The Kim Hill conundrum facing Nigeria’s legacy journalists

Journalism

Here is a trivia question: Which globally recognised Hip-hop group from the 1990s has sold millions of records and received multiple Grammy awards and nominations? If your answer is ‘The Fugees,’ then technically you are not wrong. The answer I was looking for however is ‘The Black Eyed Peas.’ Since releasing their breakout single “Where is the Love?” in 2003, the four-person group has sold 27 million records, sold out several world tours and won three Grammy awards. There is, however, something I am sure you do not know about them.

If I were to ask you who the members of the group are, you would immediately respond, “Will.i.am, Fergie, Apl de App and Taboo.” What you probably do not know is that Fergie became a member of The Black Eyed Peas the same way Robinho became a part of Manchester City in 2008 – a late addition parachuted in under new management for purely commercial purposes just before the group scored its breakout success. If you search for older Black Eyed Peas music videos from the late 90s to 2003, the sole female member of the group is an unfamiliar face with a voice you have probably never heard.

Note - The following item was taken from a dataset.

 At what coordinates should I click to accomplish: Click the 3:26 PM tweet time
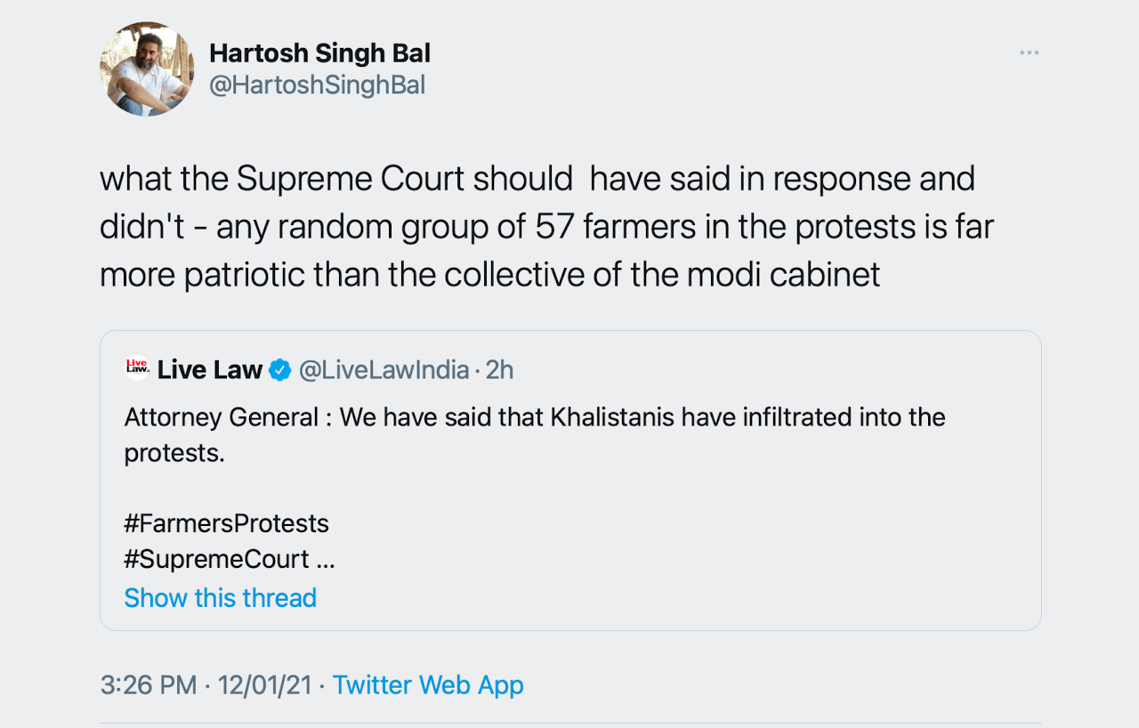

This is a story about how doing things “the right way” and refusing to evolve can rapidly turn into an exercise in futility in today’s world.

The Kim Hill back-story

Kim Hill, now an attractive middle-aged woman with a teenage son was the original female member of the group. She describes her style as the quintessential mid-to-early 90s Hip-hop/Soul sound. Think of the voice of Mary J. Blige, the rhythm of Macy Grey and the stage personality of Eve. According to Kim, she could see toward the end of the 90s that Hip-hop was evolving into a heavily commercialised industry, with a very distinct set of expectations for male and female artists.

The rappers were no longer allowed to just be the goofy, carefree kids that they initially were at the dawn of rap music. They were now expected to play up their street credibility and make liberal reference to the streets and gangsta culture because that was hot on the streets at the time. The women were no longer to be seen as protagonists in the same way as the men. They were now to become sensual eye candy, with lyrics, outfits and dance moves packed to the rafters with sexual innuendo.

While Kim did not have a problem with the evolution of the genre, she did have a problem with being expected to play that role within the Black Eyed Peas. The group came together in the streets of East LA where they had a background in the original culture of Hip-hop – not the glitzy, heavily produced version that would later capture the charts at the turn of the millennium. The other group members did not necessarily expect her to play the role of the group’s sex kitten, but that was what the ecosystem around them – and the record label – increasingly asked of her. It wanted her to in her words, “Wear a bikini and grind on Will.i.am.” She had a decision to make – stick with it and become part of history with a fast-rising group or walk away with her ideals and professional pride intact.

Kim chose to walk away from everything – The Black Eyed Peas, the record deal, the new upcoming album that was going to launch her career as a bona fide superstar, the dream of touring the world as a headline artist – everything. She went back to LA and settled back into regular life as a regular person with the occasional gig here and there. And then the Black Eyed Peas went platinum.

The label replaced Kim with Fergie, the quintessential Hip-hop sex kitten who had a hit song on the BEP album titled “Fergilicious,” where she referenced her “humps and lovely lady lumps” that “make the boys go loco.” It was the furthest thing from the sort of material Kim Hill would have performed if she was in the group, but it sold. And sold. And sold. And sold more. The BEP went on world tours where they sold out stadiums and met presidents. Will.i.am launched his own sneaker collection costing $1,000 a pair and later became a judge on The Voice. They achieved all of the success that Kim Hill never even imagined was possible, driven by the production of Will.i.am and her sexy, commercial replacement.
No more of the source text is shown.